Question: featurecounts vs samtools view
5.0 years ago
I needed to check the results coming from featureCounts from subread. In fact, samtools outputted less reads then featurecounts did.

I run samtools as follows:

samtools view -c -q 1 -F 4 -L matrix_gene.bed file.bam

And featureCounts:

featureCounts --minReadOverlap 50 -s 1 -Q 1 -T 12 -a matrix_gene.saf -F SAF -O -o $OUT/total_counts.txt file.bam
featureCounts --minReadOverlap 50 -s 2 -Q 1 -T 12 -a matrix_gene.saf -F SAF -O -o $OUT/total_counts.txt file.bam

(minReadOverlap = 50 because the length of my reads is 50, -s 1 for stranded and -s 2 for reversely stranded, -Q mapping quality and -O for multiple overlap (as samtools outputs alignment multiple times if they overlap multiple regions)

samtools results:

featureCounts -s 1: 1661976
featureCounts -s 2: 1662917
So, the  number of stranded and reverse stranded reads: 3324893

Why do the results differ if I specified the same parameters in both methods?

PS: I did not find what overlap between a read and a region samtools allows, but if the overlap less than the read length, samtools should have more reads than featureCounts.



5.0 years ago
Istvan Albert ♦♦ 85k
University Park, USA
The answer to this type of questions usually very simple - the two tools actually do different things.

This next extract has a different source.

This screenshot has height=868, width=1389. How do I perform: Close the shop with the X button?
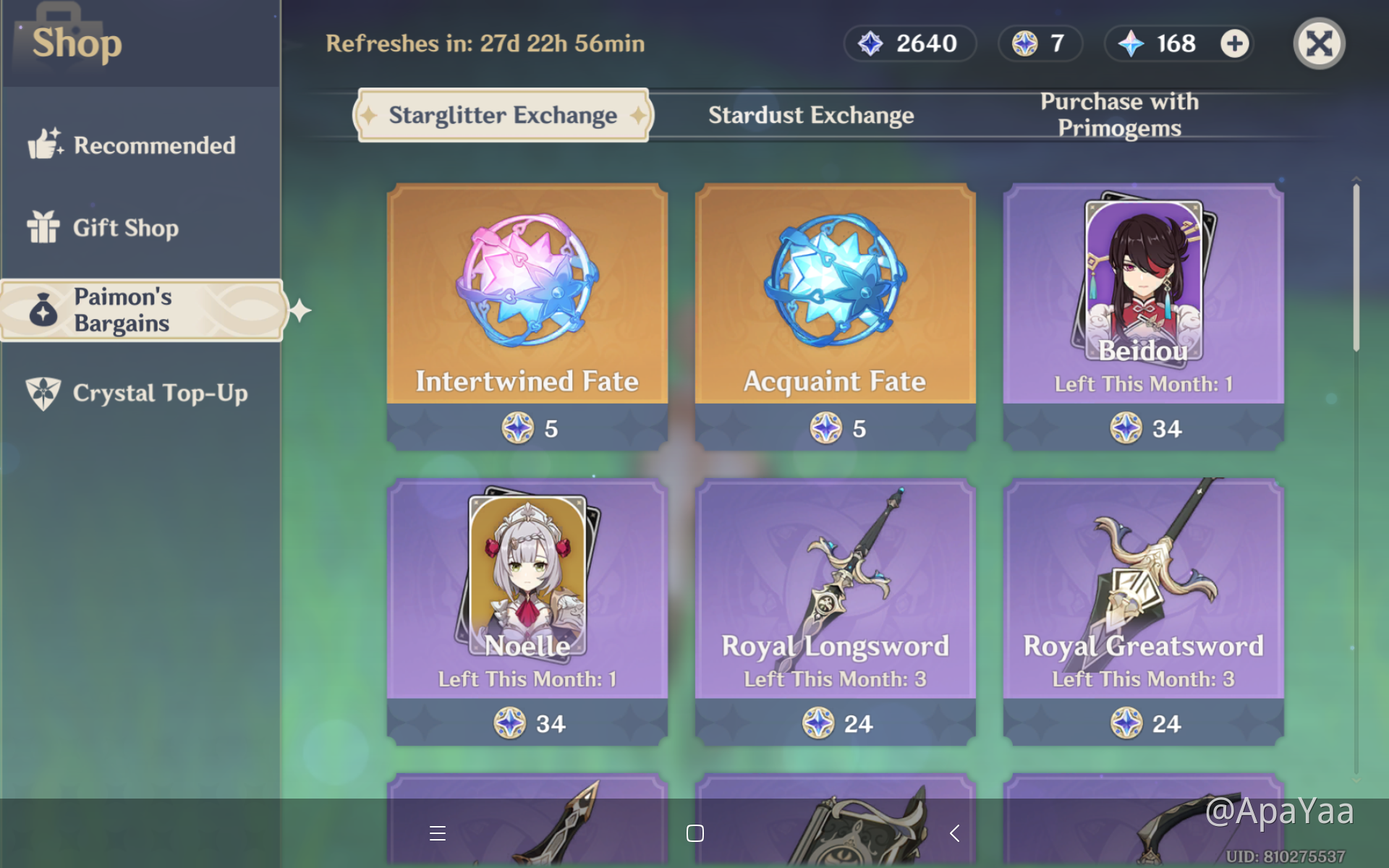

So the discrepancy is unlikely to be caused by software errors.

Of course why do they do different things - now that is harder to answer. Make sure to investigate the preconceptions and tacit assumptions that you have about the parameters and what the tools actually they do.

For example a read may overlap with features on both positive and negative strands - in which case it will be double counted. Etc.